Note 5. Discontinued Operations and Other Divestiture Activities
Discontinued Operations
On October 31, 2019, as part of our overall strategy to become a pure-play industrial tools and services company, the Company completed the previously announced sale of the businesses comprising its former Engineered Components & Systems ("EC&S") segment to wholly owned subsidiaries of BRWS Parent LLC, a Delaware limited liability company and affiliate of One Rock Capital Partners II, LP, for a purchase price of approximately $214.5 million (which included approximately $3.0 million to be paid in four equal quarterly installments after closing, of which $0.7 million was received in the nine months ended May 31, 2020). In connection with the completion of the sale in the three months ended November 30, 2019, the Company recorded a net loss of $4.2 million comprised of a loss of $22.4 million representing the excess of the net assets (exclusive of deferred tax assets and liabilities associated with subsidiaries of the Company whose stock was sold as part of the transaction) as compared to the purchase price less costs to sell and the recognition in earnings of the cumulative effect of foreign currency exchange gains and losses during the quarter largely offset by an income tax benefit of $18.2 million associated with the write off of the net deferred tax liability on subsidiaries of the EC&S segment for which the stock was divested.

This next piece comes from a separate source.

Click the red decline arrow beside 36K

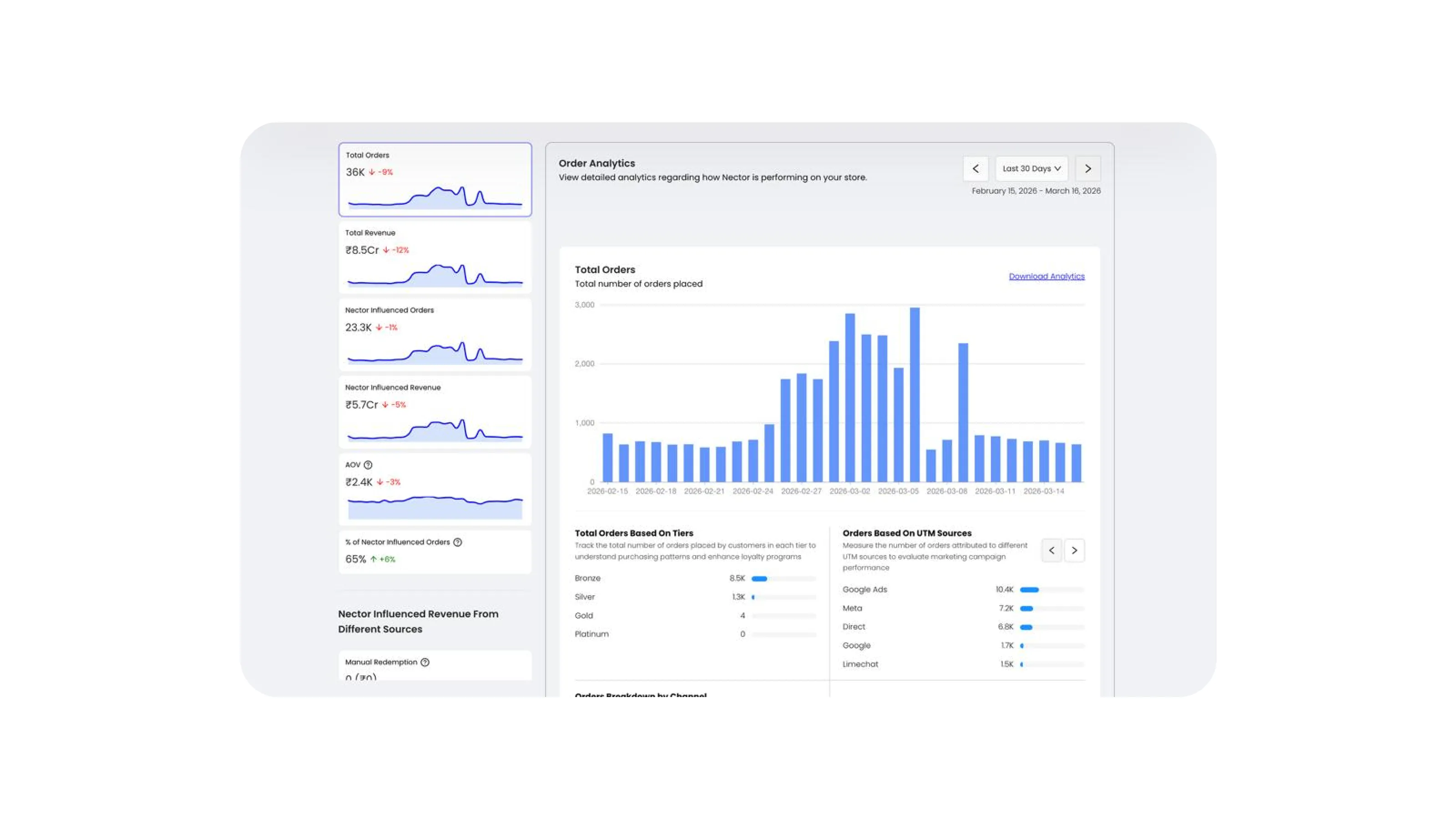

The Company also recognized an additional $3.3 million of impairment & divestiture costs in the three months ended November 30, 2019 associated with the accelerated vesting of restricted stock awards associated with employees terminated as part of the transaction and $2.7 million of additional divestiture charges which were necessary to complete the transaction. In the three months ended February 29, 2020, the Company incurred approximately $0.3 million of additional miscellaneous divestiture related costs. In the three months ended ended May 31, 2020, the Company finalized the customary negotiation of final working capital amounts and received an additional $1.3 million of proceeds in June 2020. For the three months ended May 31, 2020, the Company recognized a negligible impairment & divestiture benefit associated with the transaction which was comprised of $0.4 million from the finalization of the working capital amounts offset by miscellaneous transaction related costs including finalization of termination costs for employees in certain foreign jurisdictions.
During the first quarter of fiscal 2019, the Company determined that the Precision Hayes business was a non-core asset, did not align with the strategic objectives of the Company and, as a result, the Company committed to a plan to sell this business. The Company completed the sale of the Precision Hayes business on December 31, 2018 for $23.6 million cash net of final transaction costs, working capital adjustments, accelerated vesting of equity compensation, retention bonuses and other adjustments which were recognized within the second quarter of fiscal 2019. The Company recorded $9.5 million of impairment & divestiture charges during the nine months ended May 31, 2019, of which the charges represented the excess of the net book value of the net assets held for sale less the anticipated proceeds, less costs to sell.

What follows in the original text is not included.